Por Rebeca Reynaud

Un judío converso, Roy Shoeman, decía que, en el momento cumbre de su conversión, comprendió que todo lo que le había pasado desde su infancia, era Voluntad de Dios: sus padres, su educación, su carrera, sus amistades, etc.

Nosotros podemos repasar nuestra vida y decir, con gozo: “Te doy gracias, Señor, por el momento de mi concepción, gracias por los nueve meses que estuve en el seno de mi madre, gracias por mis primeros diez años…, gracias por los años que me has dado de vida”.

Frente a los beneficios divinos podemos corresponder con las acciones de gracias, que es una Norma de siempre. Tenemos muchos motivos para dar gracias a Dios: La Santa Misa diaria (los ortodoxos no comulgan todos los días), la constante compañía de Jesús y de la Virgen, nuestro Ángel custodio, la filiación divina, la vocación, la Iglesia, las amistades, etc.

La mayor deuda de gratitud la tenemos para con Dios, y después de Dios, con los padres.

Los Padres de la Iglesia indican cuatro motivos de agradecimiento a Dios: por la Creación de todas las cosas; por su Conservación constante y la Providencia especial sobre los hombres; por el inmenso beneficio de la Redención; y, finalmente, por nuestra llamada a la fe verdadera y a la vocación que cada uno ha recibido.

San Buenaventura señala tres grados en esta virtud.

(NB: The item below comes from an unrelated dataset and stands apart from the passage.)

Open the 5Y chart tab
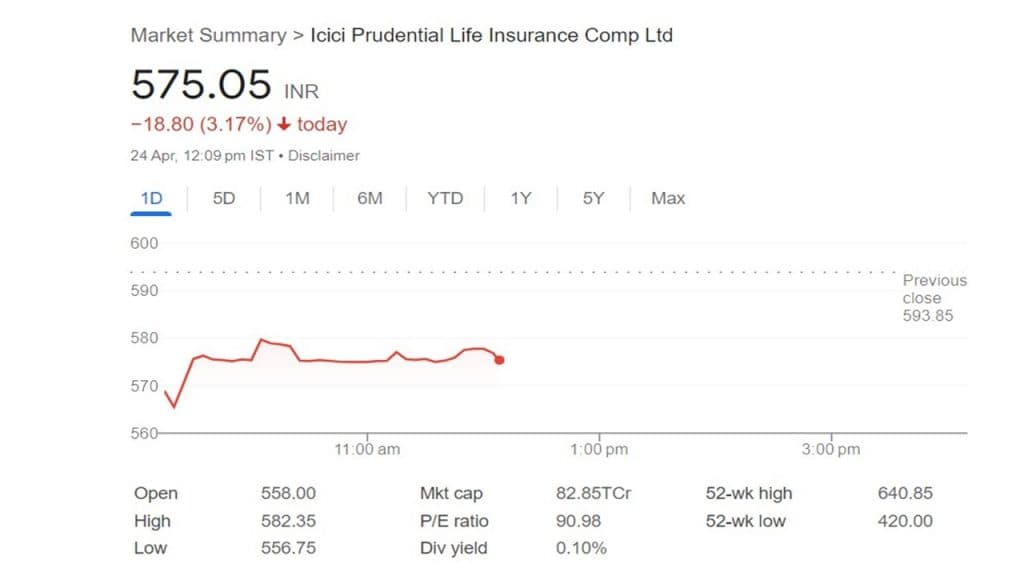pyautogui.click(x=594, y=198)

Un alto grado de la gratitud consiste en ponderar y agradecer los bienes naturales del cuerpo; en un segundo grado más alto se ponderan y agradecen los dones naturales del alma; y, por último, el grado más alto consiste en valorar y dar gracias con frecuencia por los dones gratuitos y sobrenaturales del alma (Sobre los grados de la virtud, VII, 20).

Algunas veces conocemos esos beneficios. Otras veces, no nos damos cuenta, por eso hay que dar gracias por todos los beneficios conocidos y desconocidos. El Señor le dijo a Gabriela Bossis: “Dame las gracias por tener una naturaleza tan llena de defectos, porque esto puede procurarte méritos”. (1940 in fine).

Las personas agradecidas ven todo como un don y son felices. En la vida interior, ¿de quién será la victoria? Juan Pablo II decía: De quien sepa acoger a Dios. Los santos valoran tanto la gracia que quieren corresponder. Si hacemos las cosas a fuerzas, acaba tronando el mecanismo. El que más puede es el que se siente amado. Si de entrada no hay agradecimiento, hay que ir a la raíz, pues Dios nos ha curado de locuras y de enfermedades. Los santos se asombran ante la grandeza del amor de Dios… Si hay algo bueno y noble en nosotros, se lo debemos al Señor, decía nuestro Padre. La gratitud es la expresión más alta de la vida interior.

Los evangelistas han conservado las dos oraciones más explícitas de Cristo y cada una de ellas comienza con la acción de gracias: Jesús bendice a su Padre porque ha escondido los misterios del Reino a los que se creen doctos y los ha revelado a los “pequeños” (Mt 11, 25-27) y la segunda oración es narrada en el pasaje antes de la resurrección de Lázaro: “Padre, yo te doy gracias por haberme escuchado” (Juan 11, 41-42.).

San Pablo escribe: “Bendito sea el Dios y Padre de nuestro Señor Jesucristo, que nos ha bendecido con toda suerte de bendición espiritual en los cielos en Cristo; así como nos eligió en Él antes de la creación del mundo, para que fuéramos santos e inmaculados en su presencia” (Efes 1, 3-4).

Dice Benedicto XVI: sólo un corazón agradecido puede celebrar dignamente la liturgia de la acción de gracias, la Eucaristía.

“Padre lleno de amor, que nos concedes siempre más de lo que merecemos y deseamos, perdona misericordiosamente nuestras ofensas y otórganos aquellas gracias que no hemos sabido pedirte y tú sabes que necesitamos” (Oración colecta del Domingo XXVII de la semana del tiempo ordinario).